I think there is a lot of Monday-morning quarterbacking going on here on this issue. How many people would believe that doctors would withhold access to a proven life-extending drug because of cash flow issues at their practice? Remember, these urologists could simply refer these patients to a larger practice or an academic center and they could get treated. Instead, they are just sitting on them.
Prostate cancer is way more complicated than it appears. I've been ear-deep in this sector for over a decade now and I learn new things about the disease -- not so much scientifically, but how it is treated -- every year.
Despite being one of the bigger killers of men, it is not very well understood by doctors. With no survival-extending therapy until chemo in 2004, docs just aren't used to treating these patients. Add to that a relatively unique split treatment system where uros handle the surgery and oncs handle late-stage disease, you have a boatload of moving parts that make the sector daunting for someone who doesn't spend a **lot** of time on it.
Yes, but not like this. One could readily see orphan genetic conditions drugs as having the asme problem, but these are almost all young people's diseases (to start) and reimbursed largely by private insurers who will pre-approve treatment.
This is really a fairly unique combination of high expense inside one month in a Medicare population.
If Cardinal or one of the other common practice funders allows a $3M line of credit for Provenge and the onc practice puts 15 patients on this month and 15 on in the second month, that's the $3M right there. If the MAC is on a 60-day pay because of a paper generic code system and a funky interpretation of eligibility, that practice can't sell ANY cancer drug - much less Provenge -- in month 3.
This is why the Q-code and the NCD should make a difference. The NCD eliminates the funky criteria and the Q-code makes reimbursement requests electronic.
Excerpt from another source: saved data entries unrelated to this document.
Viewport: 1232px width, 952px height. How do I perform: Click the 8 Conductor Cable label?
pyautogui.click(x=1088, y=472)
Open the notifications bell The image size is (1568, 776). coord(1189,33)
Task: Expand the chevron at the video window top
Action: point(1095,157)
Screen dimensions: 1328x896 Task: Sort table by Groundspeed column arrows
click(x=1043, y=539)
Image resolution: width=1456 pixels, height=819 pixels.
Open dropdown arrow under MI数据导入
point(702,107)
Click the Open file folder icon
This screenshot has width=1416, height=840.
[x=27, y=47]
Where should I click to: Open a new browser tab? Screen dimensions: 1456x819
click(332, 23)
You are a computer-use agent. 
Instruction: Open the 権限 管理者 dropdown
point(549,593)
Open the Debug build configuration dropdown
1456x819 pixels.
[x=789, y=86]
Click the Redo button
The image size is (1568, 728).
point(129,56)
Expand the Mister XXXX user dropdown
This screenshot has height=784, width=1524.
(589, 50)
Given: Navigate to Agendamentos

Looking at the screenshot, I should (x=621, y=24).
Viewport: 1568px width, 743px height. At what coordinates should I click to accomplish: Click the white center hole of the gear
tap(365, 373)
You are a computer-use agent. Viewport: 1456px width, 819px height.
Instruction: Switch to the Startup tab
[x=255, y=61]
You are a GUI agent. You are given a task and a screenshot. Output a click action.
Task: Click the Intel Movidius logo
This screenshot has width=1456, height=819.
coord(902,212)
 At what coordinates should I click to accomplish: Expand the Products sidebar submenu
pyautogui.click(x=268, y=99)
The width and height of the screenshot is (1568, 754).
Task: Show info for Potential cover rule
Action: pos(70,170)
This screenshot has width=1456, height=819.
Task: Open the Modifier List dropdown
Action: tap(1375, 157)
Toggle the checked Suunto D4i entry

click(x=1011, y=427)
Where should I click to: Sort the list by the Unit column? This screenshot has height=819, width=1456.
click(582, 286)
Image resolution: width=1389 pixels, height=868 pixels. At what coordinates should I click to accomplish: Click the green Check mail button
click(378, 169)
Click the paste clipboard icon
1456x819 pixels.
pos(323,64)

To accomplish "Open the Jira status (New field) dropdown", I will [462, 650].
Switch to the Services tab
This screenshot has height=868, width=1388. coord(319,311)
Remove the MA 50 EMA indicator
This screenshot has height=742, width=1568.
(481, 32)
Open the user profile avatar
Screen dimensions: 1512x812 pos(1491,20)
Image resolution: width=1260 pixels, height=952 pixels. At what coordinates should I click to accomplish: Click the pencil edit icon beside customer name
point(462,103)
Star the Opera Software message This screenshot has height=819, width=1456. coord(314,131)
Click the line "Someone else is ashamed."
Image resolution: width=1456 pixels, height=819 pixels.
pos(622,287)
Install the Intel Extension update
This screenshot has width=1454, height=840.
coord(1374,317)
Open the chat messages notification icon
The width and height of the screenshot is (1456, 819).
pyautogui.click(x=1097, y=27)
Remember, CMS doesn't administer Medicare at the doctor/patient level. 15 private companies do. Each has different procedures and is better or worse about payment speed. Each has different ideas of "fast" reimbursment and customer service. None will pre-approve a treatment. Makes for odd side effects...
Because of a stupid decision a few years back to whack their R&D, DNDN essentially has no pipeline. Their trp-m8 drug has been in Phase I trials for most of two years with no data. Neuvenge was supposed to start a trial last year and we'd be lucky to see it start this year. This is one more hazard of Dendreon not signing at least an ex-US partnership -- lack of management bandwidth to focus on their pipeline.
In theory, the should be able to use already licened antigen targets to duplicate Provenge success. The cassette technology, monoantigen focus, and semi-autologous approach should translate well to other tumors with a history of response to immune therapy. Bladder is a good first choice, though some question whether her2-neu is the best target.